The plaques of amyloid fibrils are the hallmark of several neurodegenerative diseases, including Alzheimer’s, Parkinson’s, and Huntington’s disease. As our society gets older, these diseases become more widespread, causing immense difficulties not only for patients but also for their close friends and relatives. The selective imaging of amyloid fibrils is therefore crucial for studying the mechanism of their development but has encountered multiple obstacles. A small fluorescent dye developed by scientists from the Institute of Organic Chemistry and Biochemistry of Czech Academy of Sciences and the Faculty of Science of Charles University, led by Dr. Pankaj Gaur, could therefore be a new hope for imaging the amyloid fibrils in living cells.

» Data extracts
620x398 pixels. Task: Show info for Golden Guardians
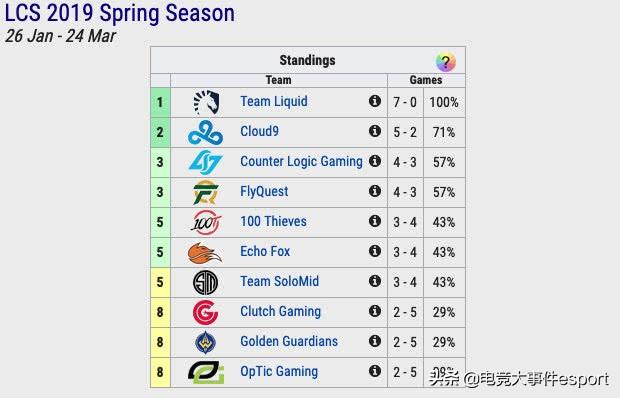click(375, 341)
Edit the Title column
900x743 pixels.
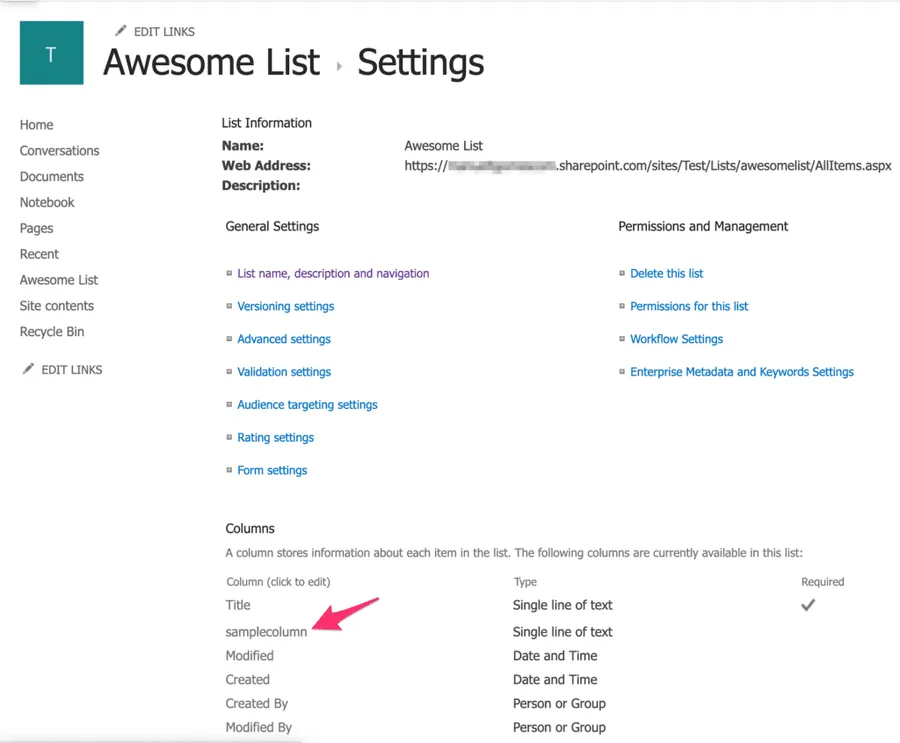(238, 605)
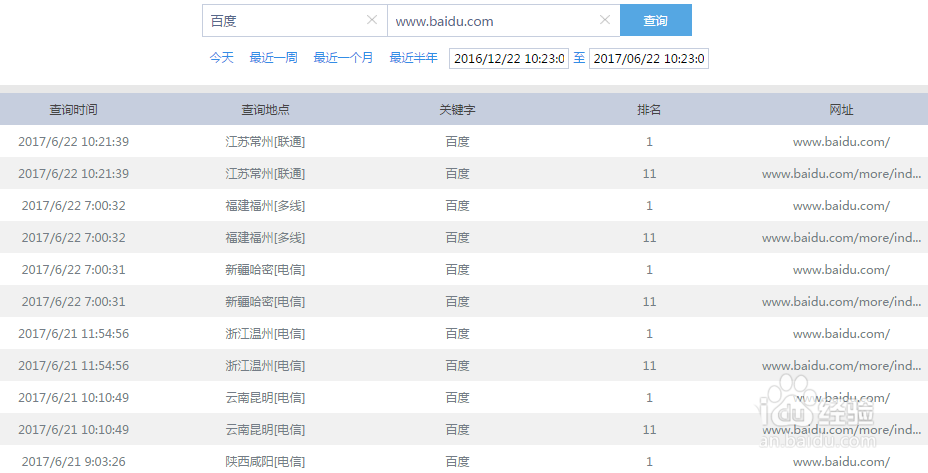This screenshot has width=928, height=473.
Task: Click the blue 查询 search button
Action: point(655,20)
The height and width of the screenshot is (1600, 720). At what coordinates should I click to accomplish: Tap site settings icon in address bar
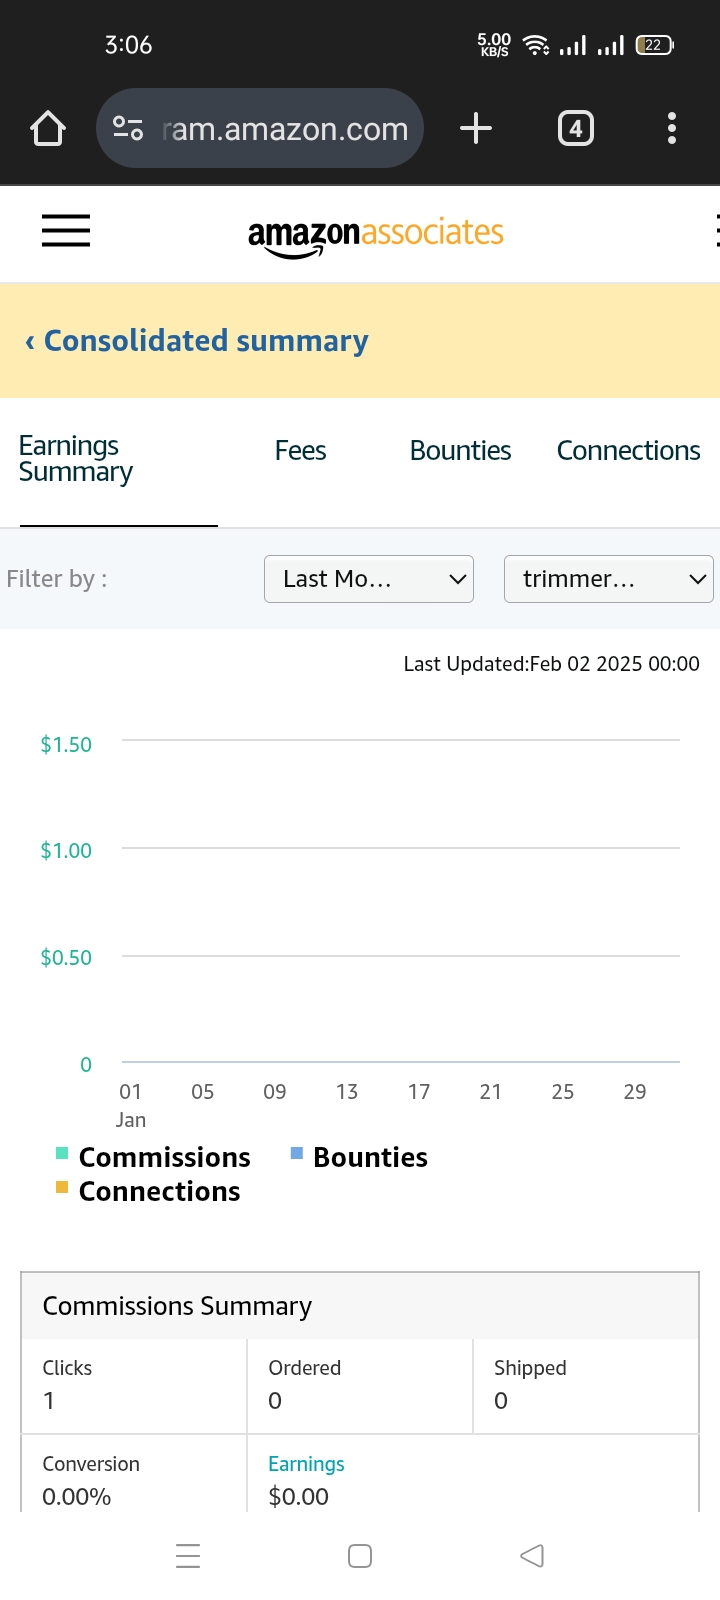(128, 128)
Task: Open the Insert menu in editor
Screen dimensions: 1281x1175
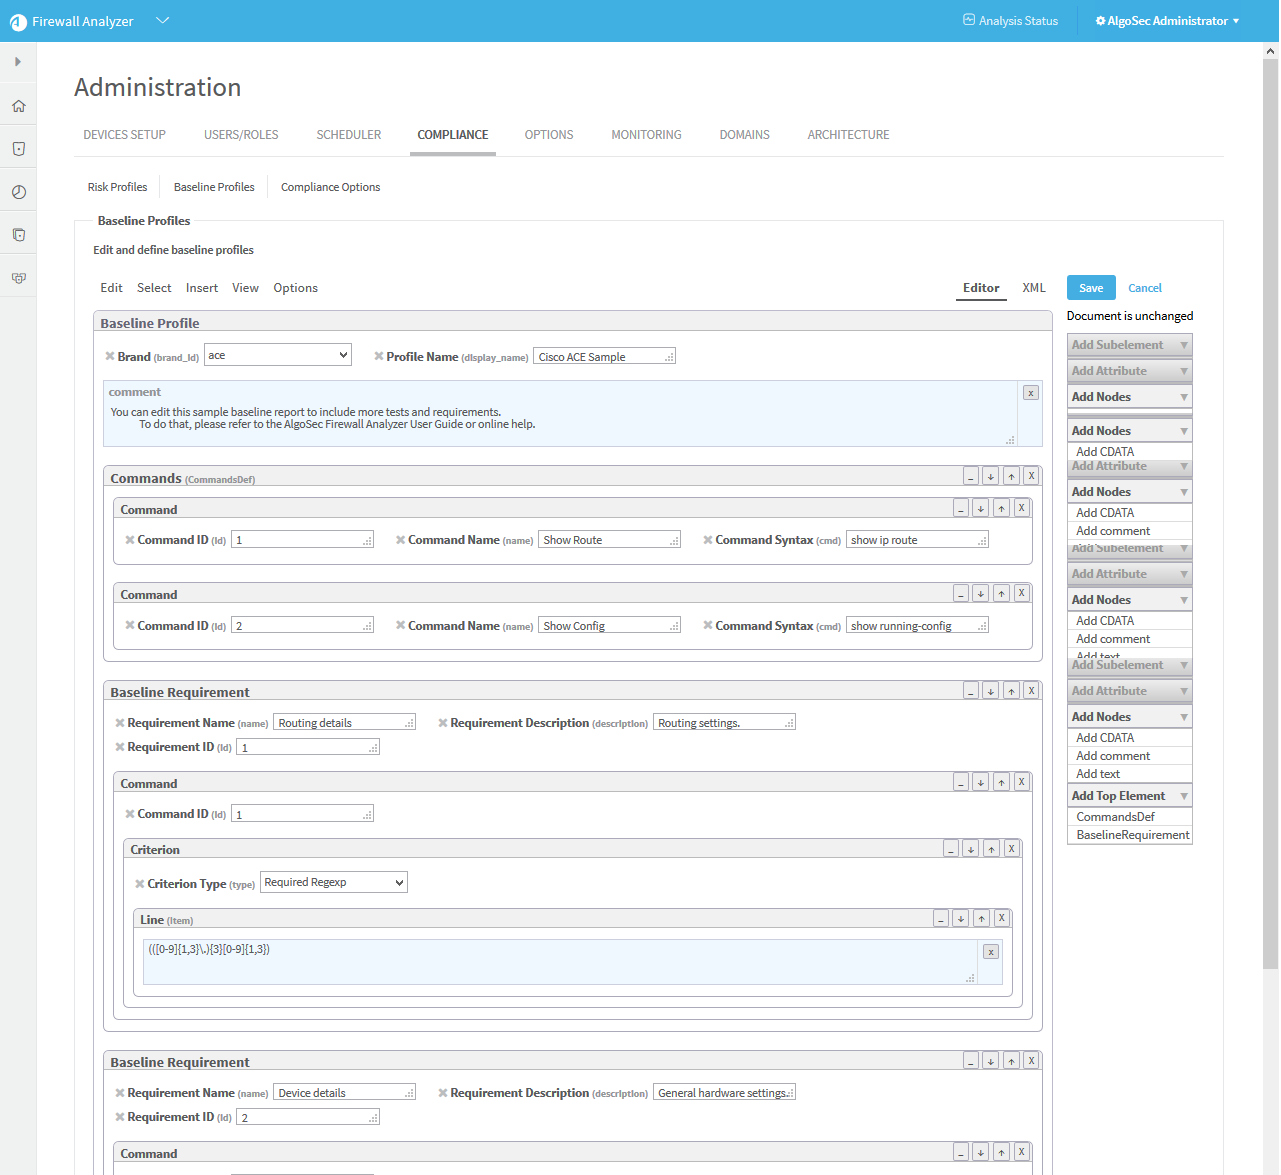Action: (x=201, y=288)
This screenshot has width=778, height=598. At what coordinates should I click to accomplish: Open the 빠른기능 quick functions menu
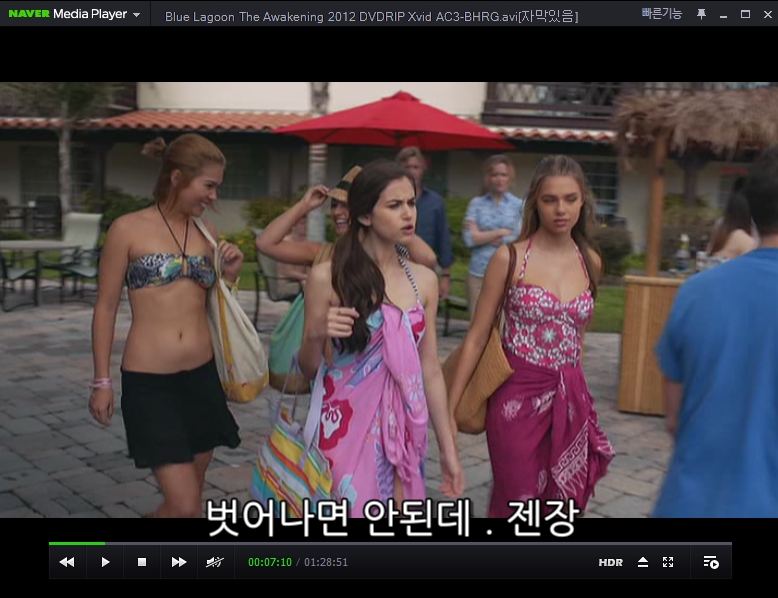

» Problem description
Reproduce the text on imaging amyloid fibrils from "The plaques of" up to and including "in living cells.", replacing "amyloid fibrils" with "protein aggregates" throughout.

» Result
The plaques of protein aggregates are the hallmark of several neurodegenerative diseases, including Alzheimer’s, Parkinson’s, and Huntington’s disease. As our society gets older, these diseases become more widespread, causing immense difficulties not only for patients but also for their close friends and relatives. The selective imaging of protein aggregates is therefore crucial for studying the mechanism of their development but has encountered multiple obstacles. A small fluorescent dye developed by scientists from the Institute of Organic Chemistry and Biochemistry of Czech Academy of Sciences and the Faculty of Science of Charles University, led by Dr. Pankaj Gaur, could therefore be a new hope for imaging the protein aggregates in living cells.